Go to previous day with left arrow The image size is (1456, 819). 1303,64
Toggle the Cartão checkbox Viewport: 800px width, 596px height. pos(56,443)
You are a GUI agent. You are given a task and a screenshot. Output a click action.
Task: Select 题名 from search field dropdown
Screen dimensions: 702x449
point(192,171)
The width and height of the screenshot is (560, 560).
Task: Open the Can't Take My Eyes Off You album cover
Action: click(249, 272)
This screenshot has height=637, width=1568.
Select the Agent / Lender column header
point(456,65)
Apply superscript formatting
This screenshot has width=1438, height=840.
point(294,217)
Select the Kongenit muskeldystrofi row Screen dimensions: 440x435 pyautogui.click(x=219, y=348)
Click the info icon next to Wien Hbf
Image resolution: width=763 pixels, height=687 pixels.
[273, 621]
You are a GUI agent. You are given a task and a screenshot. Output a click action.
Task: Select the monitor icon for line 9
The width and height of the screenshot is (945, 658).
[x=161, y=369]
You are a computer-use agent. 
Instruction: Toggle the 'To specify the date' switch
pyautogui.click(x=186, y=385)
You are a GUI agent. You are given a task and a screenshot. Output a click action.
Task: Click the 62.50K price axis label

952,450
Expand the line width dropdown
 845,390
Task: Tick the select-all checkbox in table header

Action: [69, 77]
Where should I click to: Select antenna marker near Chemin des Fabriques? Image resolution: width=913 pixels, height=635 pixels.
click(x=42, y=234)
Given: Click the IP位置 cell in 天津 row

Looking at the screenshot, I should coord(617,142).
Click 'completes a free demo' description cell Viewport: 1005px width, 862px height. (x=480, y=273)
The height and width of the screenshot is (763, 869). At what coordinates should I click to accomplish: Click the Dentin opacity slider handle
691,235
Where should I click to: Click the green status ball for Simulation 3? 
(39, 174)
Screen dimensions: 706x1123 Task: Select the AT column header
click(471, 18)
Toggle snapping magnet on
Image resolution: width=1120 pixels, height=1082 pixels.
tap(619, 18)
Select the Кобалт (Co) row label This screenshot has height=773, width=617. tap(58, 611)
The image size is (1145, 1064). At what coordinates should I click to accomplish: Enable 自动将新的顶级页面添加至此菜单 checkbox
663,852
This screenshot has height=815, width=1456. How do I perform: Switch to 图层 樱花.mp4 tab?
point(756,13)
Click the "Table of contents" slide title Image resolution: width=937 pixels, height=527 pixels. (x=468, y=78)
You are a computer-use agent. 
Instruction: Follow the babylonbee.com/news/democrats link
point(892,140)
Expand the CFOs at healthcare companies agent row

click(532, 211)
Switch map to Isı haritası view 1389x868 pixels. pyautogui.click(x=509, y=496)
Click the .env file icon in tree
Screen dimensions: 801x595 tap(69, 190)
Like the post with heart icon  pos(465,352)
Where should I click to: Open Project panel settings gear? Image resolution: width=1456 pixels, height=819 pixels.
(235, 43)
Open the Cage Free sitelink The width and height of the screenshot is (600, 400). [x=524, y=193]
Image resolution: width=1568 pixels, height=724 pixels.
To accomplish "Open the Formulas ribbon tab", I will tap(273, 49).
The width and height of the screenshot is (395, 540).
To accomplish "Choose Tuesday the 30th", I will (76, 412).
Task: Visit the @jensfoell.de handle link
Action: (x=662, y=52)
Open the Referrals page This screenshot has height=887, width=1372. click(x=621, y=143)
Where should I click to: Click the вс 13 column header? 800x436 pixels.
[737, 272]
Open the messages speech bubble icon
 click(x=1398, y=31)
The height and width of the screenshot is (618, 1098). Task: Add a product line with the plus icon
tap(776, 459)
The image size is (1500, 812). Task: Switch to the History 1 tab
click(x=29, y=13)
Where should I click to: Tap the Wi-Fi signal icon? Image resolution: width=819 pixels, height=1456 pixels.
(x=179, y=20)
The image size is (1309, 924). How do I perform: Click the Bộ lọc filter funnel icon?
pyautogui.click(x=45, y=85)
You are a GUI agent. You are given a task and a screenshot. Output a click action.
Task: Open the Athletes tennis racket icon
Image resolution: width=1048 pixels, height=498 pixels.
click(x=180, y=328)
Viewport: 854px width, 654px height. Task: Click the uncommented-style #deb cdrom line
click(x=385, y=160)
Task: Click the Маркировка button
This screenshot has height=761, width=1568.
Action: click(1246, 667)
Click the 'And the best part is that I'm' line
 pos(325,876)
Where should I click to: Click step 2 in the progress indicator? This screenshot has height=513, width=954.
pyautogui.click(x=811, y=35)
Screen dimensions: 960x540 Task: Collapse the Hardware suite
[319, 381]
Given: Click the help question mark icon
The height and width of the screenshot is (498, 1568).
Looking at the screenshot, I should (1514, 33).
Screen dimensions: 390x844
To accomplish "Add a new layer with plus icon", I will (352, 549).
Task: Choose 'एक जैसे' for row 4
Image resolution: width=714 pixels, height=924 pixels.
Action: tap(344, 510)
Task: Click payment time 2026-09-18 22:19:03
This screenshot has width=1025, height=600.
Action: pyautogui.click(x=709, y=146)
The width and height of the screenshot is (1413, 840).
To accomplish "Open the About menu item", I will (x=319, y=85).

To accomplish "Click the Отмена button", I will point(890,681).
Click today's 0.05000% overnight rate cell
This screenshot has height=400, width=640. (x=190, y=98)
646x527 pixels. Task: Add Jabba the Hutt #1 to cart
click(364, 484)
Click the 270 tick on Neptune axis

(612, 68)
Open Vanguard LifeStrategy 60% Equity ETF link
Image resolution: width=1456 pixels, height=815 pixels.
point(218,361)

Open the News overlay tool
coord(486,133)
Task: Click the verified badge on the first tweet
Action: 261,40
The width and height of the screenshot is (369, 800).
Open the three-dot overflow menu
============================================================
#### WHAT YOU NEED TO DO:
Gather every line of the records above that contains the word "checkbox", and copy each one in full.

#### OUTPUT FOR THIS TASK:
Toggle the Cartão checkbox Viewport: 800px width, 596px height. pos(56,443)
Task: Tick the select-all checkbox in table header
The image size is (1145, 1064). At what coordinates should I click to accomplish: Enable 自动将新的顶级页面添加至此菜单 checkbox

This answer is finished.